Duke will seek to present evidence demonstrating that its graduate students in their academic programs are not employees, and that the NLRB’s 2016 reasoning was incorrect.
“I was shocked to hear this,” says Matt Thomas, a co-chair of the Duke Graduate Student Union. “Graduate students have been making these historic wins at universities across the country since September, but also in the past couple years, and graduate students have had unions at private universities for several years now.”
The Duke Graduate Student Union, also referred to as the DGSU, advocates for graduate student workers, but is not formally recognized by the university and does not have collective bargaining rights to negotiate a contract.
The DGSU’s priorities in recent years have included seeking a raise in stipends to meet Durham’s growing cost of living. The students have seen some recent wins. On the day DGSU announced its union drive in September, the university raised graduate student stipends to $38,000, just below the living wage for Durham of $39,000. Following an email campaign, the university reduced parking costs for graduate students.
Student leaders say they hope that union representation will allow them to continue to advocate for employee benefits on a regular basis for future generations, and to have union representation during complaints against faculty advisers or disciplinary hearings for student workers.
This month, the DGSU filed a petition to hold a union election. Student organizers say they had hoped to hold a vote by the end of March, and have more confidence they will win this time around.
More than a thousand students have signed union cards indicating their intent to vote for unionization, according to the DGSU. They are attempting to unionize 2,500 PhD students, and believe they have the numbers to succeed.
Earlier this week, Duke University interim provost Jennifer Francis emailed a statement to Duke graduate students and faculty opposing unionization:
“The university’s institutional position remains that Duke’s relationship with our students is centered on education, training, and mentorship, fundamentally different from that of employer to employee.”
“PhD students are not admitted to do a job; they are selected because of their potential to be exceptional scholars,” Francis said.
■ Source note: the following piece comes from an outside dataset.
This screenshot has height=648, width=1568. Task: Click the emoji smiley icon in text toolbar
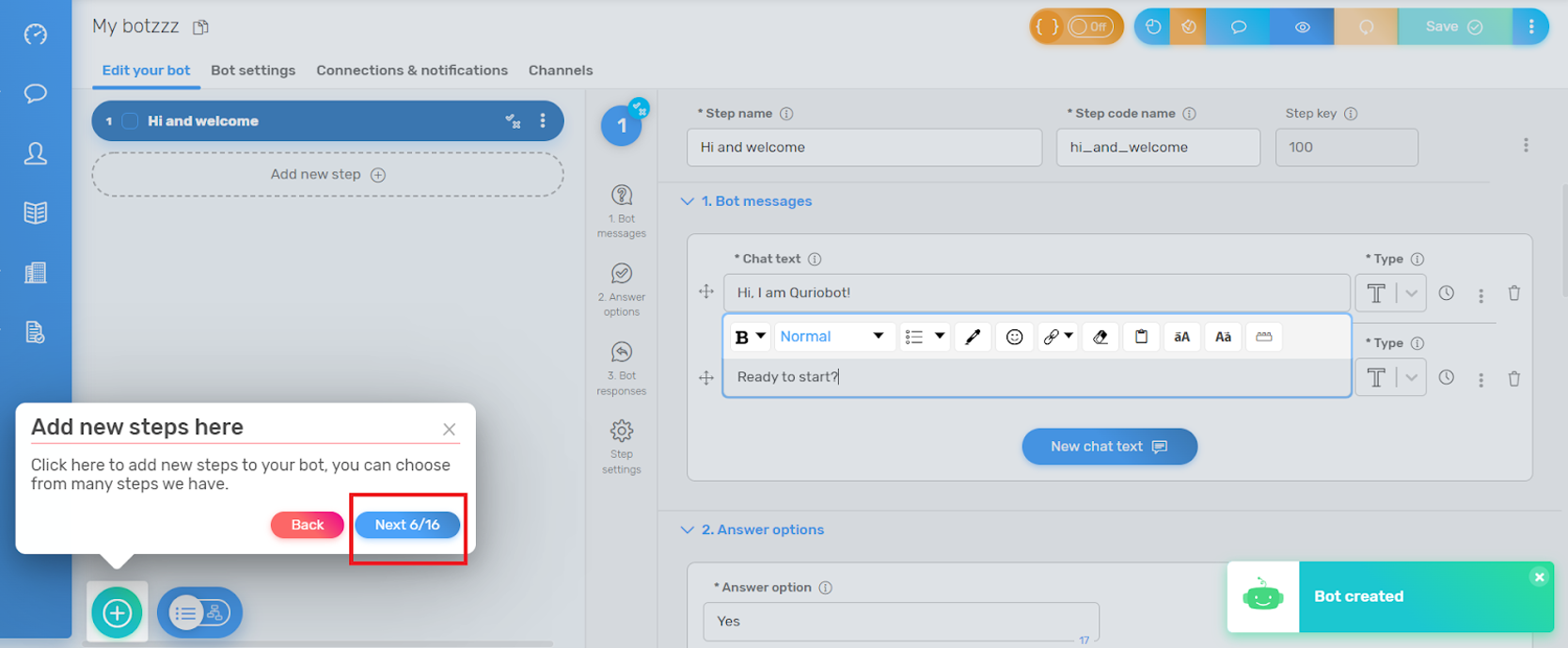click(1014, 337)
“It's just really disappointing to know that they're choosing this path,” says Anita Simha, a co-chair of the DGSU. “The main function of it is just going to be to really delay the process of us eventually winning our union and getting a contract.”
“I think that's really what Duke is doing. They're [saying], ‘we're just going to drag our feet and make this as hard as possible,’” says Jeffrey Hirsch, a law professor at UNC-Chapel Hill who specializes in labor relations law. “Which is what employers often times do, because delay is a significant hurdle to unions organizing.”
Hirsch says in order for Duke University to take their challenge to a court of law, it would likely first have to work its way through the NLRB’s own appeals process, starting with the regional board that ruled against Duke in 2017. He says that the board could order a union election.
“What's more likely than not to happen is probably within the next couple months, though, we'll be in an election,” Hirsch said.
Then, if students win the union election, Hirsch says Duke University could continue to appeal the decision to the NLRB in Washington, D.C. and to a federal appeals court, which could take years, he says.
“Duke is really… choosing the nuclear option,” says Simha. “When 45,000 graduate student workers across the country are organizing at this moment, Duke is trying to assert that we don't have the right to do that – and by extension, neither do any of them.”